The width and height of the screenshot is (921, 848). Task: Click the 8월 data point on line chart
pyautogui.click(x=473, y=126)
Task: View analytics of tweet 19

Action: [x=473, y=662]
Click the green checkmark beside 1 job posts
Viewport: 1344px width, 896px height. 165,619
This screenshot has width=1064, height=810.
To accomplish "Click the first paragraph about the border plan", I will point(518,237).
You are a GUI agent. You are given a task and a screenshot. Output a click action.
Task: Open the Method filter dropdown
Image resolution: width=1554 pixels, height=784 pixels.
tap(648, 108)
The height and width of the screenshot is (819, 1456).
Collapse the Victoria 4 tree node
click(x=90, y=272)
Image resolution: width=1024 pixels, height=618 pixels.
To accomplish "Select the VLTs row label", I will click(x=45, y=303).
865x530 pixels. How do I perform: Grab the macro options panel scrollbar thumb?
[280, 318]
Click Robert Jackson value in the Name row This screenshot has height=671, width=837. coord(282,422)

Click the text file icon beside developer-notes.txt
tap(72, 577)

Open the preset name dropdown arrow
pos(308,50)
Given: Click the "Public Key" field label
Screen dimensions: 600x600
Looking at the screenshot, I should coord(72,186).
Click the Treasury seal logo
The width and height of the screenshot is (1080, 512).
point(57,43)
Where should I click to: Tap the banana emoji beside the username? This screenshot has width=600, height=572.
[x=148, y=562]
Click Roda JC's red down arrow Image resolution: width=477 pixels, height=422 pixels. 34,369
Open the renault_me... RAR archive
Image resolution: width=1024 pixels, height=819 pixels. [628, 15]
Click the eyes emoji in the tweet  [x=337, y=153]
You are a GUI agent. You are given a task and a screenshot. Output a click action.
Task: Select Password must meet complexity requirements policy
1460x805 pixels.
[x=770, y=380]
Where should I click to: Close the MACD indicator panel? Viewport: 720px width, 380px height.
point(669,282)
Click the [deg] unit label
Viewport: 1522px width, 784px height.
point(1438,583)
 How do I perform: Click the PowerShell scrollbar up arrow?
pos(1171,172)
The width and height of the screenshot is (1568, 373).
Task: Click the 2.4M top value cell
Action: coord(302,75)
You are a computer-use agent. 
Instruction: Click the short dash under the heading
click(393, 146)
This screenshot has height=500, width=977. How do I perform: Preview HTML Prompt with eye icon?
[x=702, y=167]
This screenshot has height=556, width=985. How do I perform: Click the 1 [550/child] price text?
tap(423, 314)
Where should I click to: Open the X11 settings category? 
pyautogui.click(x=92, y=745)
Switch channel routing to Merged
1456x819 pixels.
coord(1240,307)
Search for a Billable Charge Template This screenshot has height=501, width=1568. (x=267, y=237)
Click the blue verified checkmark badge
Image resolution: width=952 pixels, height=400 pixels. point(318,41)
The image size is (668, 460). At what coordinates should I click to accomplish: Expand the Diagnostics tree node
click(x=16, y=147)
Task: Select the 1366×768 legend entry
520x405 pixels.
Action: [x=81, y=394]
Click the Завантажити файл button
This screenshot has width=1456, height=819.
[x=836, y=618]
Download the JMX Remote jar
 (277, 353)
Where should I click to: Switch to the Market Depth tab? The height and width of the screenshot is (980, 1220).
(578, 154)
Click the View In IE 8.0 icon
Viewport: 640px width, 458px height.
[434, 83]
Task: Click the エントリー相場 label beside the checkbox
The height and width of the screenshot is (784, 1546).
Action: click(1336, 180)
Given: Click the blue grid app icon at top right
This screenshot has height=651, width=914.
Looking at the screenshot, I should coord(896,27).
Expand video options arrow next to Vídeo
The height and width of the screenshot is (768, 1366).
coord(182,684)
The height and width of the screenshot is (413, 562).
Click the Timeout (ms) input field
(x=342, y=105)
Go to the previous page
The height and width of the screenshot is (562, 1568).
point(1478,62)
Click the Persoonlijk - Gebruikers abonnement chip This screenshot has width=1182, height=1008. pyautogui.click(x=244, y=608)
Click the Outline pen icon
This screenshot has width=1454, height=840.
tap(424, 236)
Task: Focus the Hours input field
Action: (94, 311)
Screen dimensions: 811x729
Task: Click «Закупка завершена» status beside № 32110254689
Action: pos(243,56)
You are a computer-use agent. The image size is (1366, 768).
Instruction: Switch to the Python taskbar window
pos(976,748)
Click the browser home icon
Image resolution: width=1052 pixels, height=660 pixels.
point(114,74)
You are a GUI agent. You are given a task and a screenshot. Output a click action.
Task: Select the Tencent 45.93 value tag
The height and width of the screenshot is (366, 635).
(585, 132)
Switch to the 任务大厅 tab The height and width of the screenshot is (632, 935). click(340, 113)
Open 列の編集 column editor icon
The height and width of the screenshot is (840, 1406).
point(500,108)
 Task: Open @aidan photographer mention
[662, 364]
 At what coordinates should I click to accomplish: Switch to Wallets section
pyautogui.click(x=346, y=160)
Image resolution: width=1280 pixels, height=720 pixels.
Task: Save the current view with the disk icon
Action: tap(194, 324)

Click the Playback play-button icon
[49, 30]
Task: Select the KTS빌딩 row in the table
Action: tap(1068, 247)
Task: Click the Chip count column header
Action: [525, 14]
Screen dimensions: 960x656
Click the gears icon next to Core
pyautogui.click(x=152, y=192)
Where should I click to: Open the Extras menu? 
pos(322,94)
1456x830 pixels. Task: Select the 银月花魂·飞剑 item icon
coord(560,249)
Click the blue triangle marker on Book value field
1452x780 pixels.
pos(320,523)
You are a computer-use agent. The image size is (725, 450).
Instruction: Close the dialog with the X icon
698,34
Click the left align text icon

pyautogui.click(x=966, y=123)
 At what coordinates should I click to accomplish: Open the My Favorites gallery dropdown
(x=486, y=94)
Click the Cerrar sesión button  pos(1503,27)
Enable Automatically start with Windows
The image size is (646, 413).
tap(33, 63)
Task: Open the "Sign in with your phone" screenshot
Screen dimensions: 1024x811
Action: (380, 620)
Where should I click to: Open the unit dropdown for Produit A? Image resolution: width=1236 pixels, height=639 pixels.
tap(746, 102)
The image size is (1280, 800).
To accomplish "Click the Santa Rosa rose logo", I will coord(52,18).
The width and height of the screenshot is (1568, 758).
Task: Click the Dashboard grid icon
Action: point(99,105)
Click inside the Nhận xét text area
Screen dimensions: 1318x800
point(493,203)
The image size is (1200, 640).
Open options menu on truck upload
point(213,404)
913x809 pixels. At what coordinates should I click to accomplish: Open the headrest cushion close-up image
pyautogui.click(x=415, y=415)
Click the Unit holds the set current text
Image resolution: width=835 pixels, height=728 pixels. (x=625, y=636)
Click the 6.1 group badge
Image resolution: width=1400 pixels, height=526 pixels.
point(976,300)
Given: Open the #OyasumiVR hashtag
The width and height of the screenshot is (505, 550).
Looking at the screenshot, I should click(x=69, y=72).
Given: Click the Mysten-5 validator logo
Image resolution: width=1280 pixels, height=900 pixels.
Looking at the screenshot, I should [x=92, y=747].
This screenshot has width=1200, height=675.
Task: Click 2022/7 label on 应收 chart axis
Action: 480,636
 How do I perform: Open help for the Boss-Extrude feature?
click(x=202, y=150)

———

- Problem to work on: Retype word for word the lines running from the line containing "Screen dimensions: 1024x811" to the end of the listing, and only those.

- Answer to the exercise:
Screen dimensions: 1024x811
Action: (380, 620)
Where should I click to: Open the unit dropdown for Produit A? Image resolution: width=1236 pixels, height=639 pixels.
tap(746, 102)
The image size is (1280, 800).
To accomplish "Click the Santa Rosa rose logo", I will coord(52,18).
The width and height of the screenshot is (1568, 758).
Task: Click the Dashboard grid icon
Action: point(99,105)
Click inside the Nhận xét text area
Screen dimensions: 1318x800
point(493,203)
The image size is (1200, 640).
Open options menu on truck upload
point(213,404)
913x809 pixels. At what coordinates should I click to accomplish: Open the headrest cushion close-up image
pyautogui.click(x=415, y=415)
Click the Unit holds the set current text
Image resolution: width=835 pixels, height=728 pixels. (x=625, y=636)
Click the 6.1 group badge
Image resolution: width=1400 pixels, height=526 pixels.
point(976,300)
Given: Open the #OyasumiVR hashtag
The width and height of the screenshot is (505, 550).
Looking at the screenshot, I should click(x=69, y=72).
Given: Click the Mysten-5 validator logo
Image resolution: width=1280 pixels, height=900 pixels.
Looking at the screenshot, I should [x=92, y=747].
This screenshot has width=1200, height=675.
Task: Click 2022/7 label on 应收 chart axis
Action: 480,636
 How do I perform: Open help for the Boss-Extrude feature?
click(x=202, y=150)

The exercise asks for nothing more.